The end of December and into the first day of January started with a surge in demand for Eagles, with a 88% increase in demand compared to the start of 2011. In fact, with a declining silver production here in the U.S., just the U.S. silver eagle demand this year is projected to outpace the entire U.S. domestic production of silver.
This means silver eagle use to account for less than 20% of total domestic production of silver less than 9 years ago – and are now nearly 15% over domestic production. This is no small thing, and continues to show that silver is one of the best long term investments you can get into.
- Silver Backwardation
The other impact of investors current mindset is the backwardation of silver futures. At the moment, buying a silver future is actually cheaper than having the physical silver itself. With many commodities, this happens when there is a shortage of supply.

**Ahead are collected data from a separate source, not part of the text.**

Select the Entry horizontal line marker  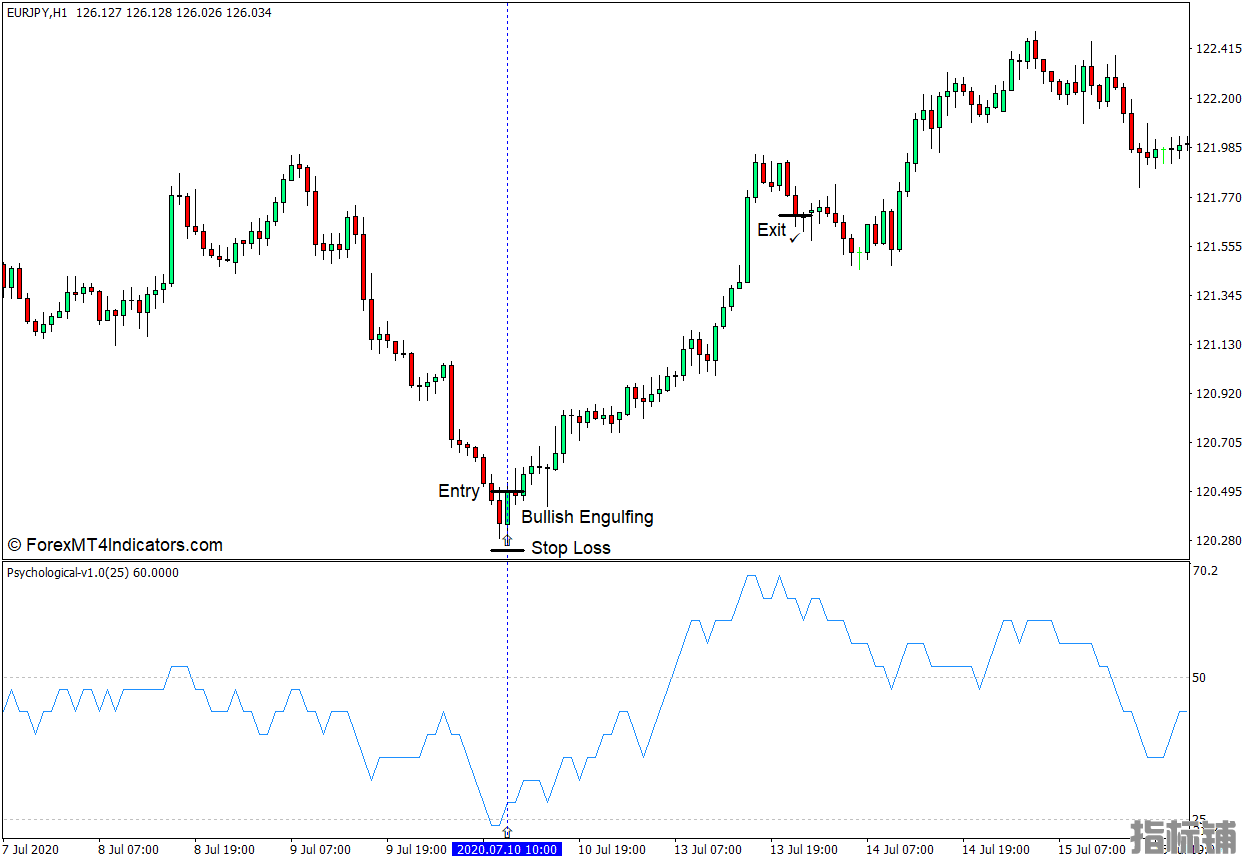(x=507, y=492)
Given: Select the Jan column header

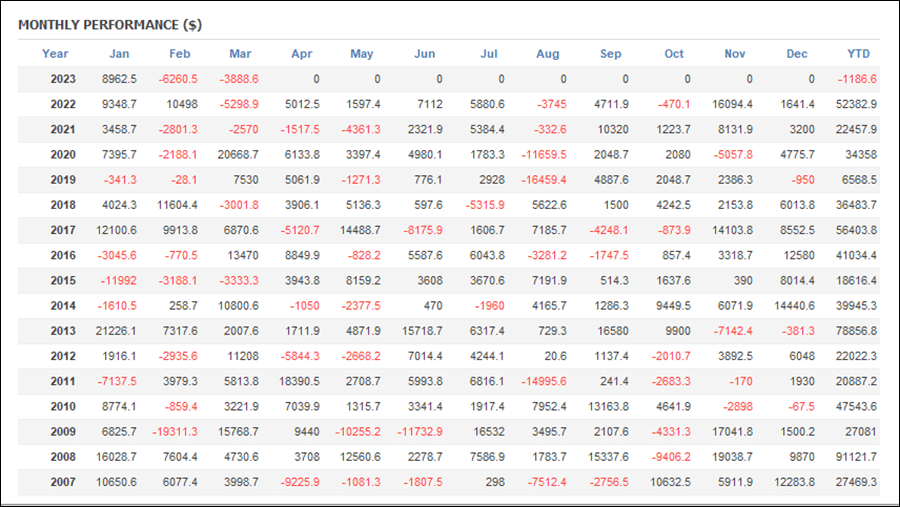Looking at the screenshot, I should pos(119,53).
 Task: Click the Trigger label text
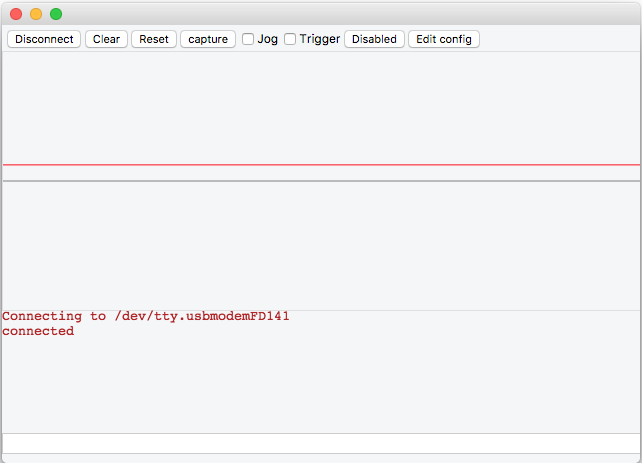tap(320, 39)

That isn’t the case here (at least we don’t think so). Silver isn’t like wheat and isn’t perishable. More likely, this just means that even though many silver investors can dump their current physical silver in return for a cheaper future – they are not willing to grab up the free money.
This shows that the current investors in the market have very little trust at the moment. As the future prices continue to drop and the backwardation increases, this will put a significant amount of bull pressure on the price of silver because historically this type of backwardation is resolved by steep silver price jumps.
3. Precious Metals and The Dollar Unhinging?
A final important factor: recent charts are showing that both precious metals and the dollar are rising in value. This might be a quick quirk, but its also might demonstrate something that we haven’t seen much of historically. Because we are dealing with a sovereign debt crisis on a global level, it would seem that signs are showing that a section of investors, instead of escaping to the strongest currency, are actually escaping to precious metals.
Normally, as the dollar gains in value, precious metals lose value and vice-versa. If there are two groups of investors – one group fleeing to the dollar (especially for liquidity) and another fleeing to precious metals – we might see a separation of influence that we haven’t seen in years.
Obviously, the flee to the dollar holds more initial influence because its liquid, many banks need to sell off their precious metals for cash (and other factors that I’ve mentioned) – but once that rush of initial big money hits, we might be seeing a longer, more reliable trend of things to come.
In short – the possibility that a global credit crunch doesn’t put downward pressure on precious metals as much as I had previously thought, but actually helps solidify it as a safe retreat for some investors that are not interested in liquidity. It will take a lot of cash pouring into precious metals to unhinge the currency influence on the price of precious metals, but it might be happening before our eyes.
We will be watching the relationship of the price of precious metals and the U.S. currency’s value to further test our theory over the upcoming weeks.